(Source data)

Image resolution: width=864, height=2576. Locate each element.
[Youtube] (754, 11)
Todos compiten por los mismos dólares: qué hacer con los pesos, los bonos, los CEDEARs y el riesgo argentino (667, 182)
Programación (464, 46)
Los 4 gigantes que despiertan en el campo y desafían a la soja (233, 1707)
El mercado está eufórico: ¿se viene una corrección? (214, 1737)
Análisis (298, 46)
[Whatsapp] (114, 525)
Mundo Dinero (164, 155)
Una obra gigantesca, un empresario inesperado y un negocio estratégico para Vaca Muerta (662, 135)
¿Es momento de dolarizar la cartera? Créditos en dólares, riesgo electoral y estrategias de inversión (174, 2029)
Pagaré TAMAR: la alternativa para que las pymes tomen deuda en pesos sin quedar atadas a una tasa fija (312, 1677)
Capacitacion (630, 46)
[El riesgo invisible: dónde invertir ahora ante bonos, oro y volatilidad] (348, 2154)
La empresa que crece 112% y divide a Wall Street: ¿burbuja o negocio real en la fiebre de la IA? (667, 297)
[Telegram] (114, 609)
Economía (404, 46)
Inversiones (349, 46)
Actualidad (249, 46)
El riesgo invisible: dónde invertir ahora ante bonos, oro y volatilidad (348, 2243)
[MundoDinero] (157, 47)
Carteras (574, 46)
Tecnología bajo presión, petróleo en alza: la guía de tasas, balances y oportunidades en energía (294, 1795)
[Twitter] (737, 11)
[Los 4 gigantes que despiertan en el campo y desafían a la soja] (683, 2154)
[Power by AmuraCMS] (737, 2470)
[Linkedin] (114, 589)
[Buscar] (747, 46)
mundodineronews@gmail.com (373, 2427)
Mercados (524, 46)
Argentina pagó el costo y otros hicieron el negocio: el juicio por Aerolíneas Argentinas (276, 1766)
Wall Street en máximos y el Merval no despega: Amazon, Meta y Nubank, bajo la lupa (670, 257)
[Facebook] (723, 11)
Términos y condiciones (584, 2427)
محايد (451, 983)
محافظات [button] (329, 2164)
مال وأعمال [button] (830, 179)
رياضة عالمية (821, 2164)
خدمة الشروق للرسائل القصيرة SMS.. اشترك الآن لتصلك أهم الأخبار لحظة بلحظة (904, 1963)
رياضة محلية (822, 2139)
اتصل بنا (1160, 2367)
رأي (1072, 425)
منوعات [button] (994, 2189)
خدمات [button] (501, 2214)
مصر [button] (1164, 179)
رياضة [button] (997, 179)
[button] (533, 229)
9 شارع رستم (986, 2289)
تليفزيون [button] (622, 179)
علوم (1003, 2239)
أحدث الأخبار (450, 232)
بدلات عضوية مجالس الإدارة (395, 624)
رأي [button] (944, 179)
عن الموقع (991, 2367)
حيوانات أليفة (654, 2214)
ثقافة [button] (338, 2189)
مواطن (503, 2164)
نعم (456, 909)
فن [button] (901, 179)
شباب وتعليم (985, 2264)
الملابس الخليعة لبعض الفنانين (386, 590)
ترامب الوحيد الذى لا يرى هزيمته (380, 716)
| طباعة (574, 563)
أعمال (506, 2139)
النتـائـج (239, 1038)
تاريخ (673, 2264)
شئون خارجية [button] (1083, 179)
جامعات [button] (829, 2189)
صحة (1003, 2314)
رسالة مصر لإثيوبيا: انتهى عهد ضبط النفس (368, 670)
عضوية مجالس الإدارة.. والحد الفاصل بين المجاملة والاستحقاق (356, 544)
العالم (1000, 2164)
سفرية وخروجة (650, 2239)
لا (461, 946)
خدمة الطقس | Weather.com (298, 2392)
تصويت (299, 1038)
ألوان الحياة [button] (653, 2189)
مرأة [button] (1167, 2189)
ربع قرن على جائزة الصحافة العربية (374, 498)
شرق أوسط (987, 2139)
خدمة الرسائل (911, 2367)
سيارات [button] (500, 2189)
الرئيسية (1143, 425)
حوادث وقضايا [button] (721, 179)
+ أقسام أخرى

(Brief)
Give back exactly the lines from the one with "سيارات [button] (500, 2189)" through the final line of the material, both ends included, and no others.

(Answer to this problem)
سيارات [button] (500, 2189)
الرئيسية (1143, 425)
حوادث وقضايا [button] (721, 179)
+ أقسام أخرى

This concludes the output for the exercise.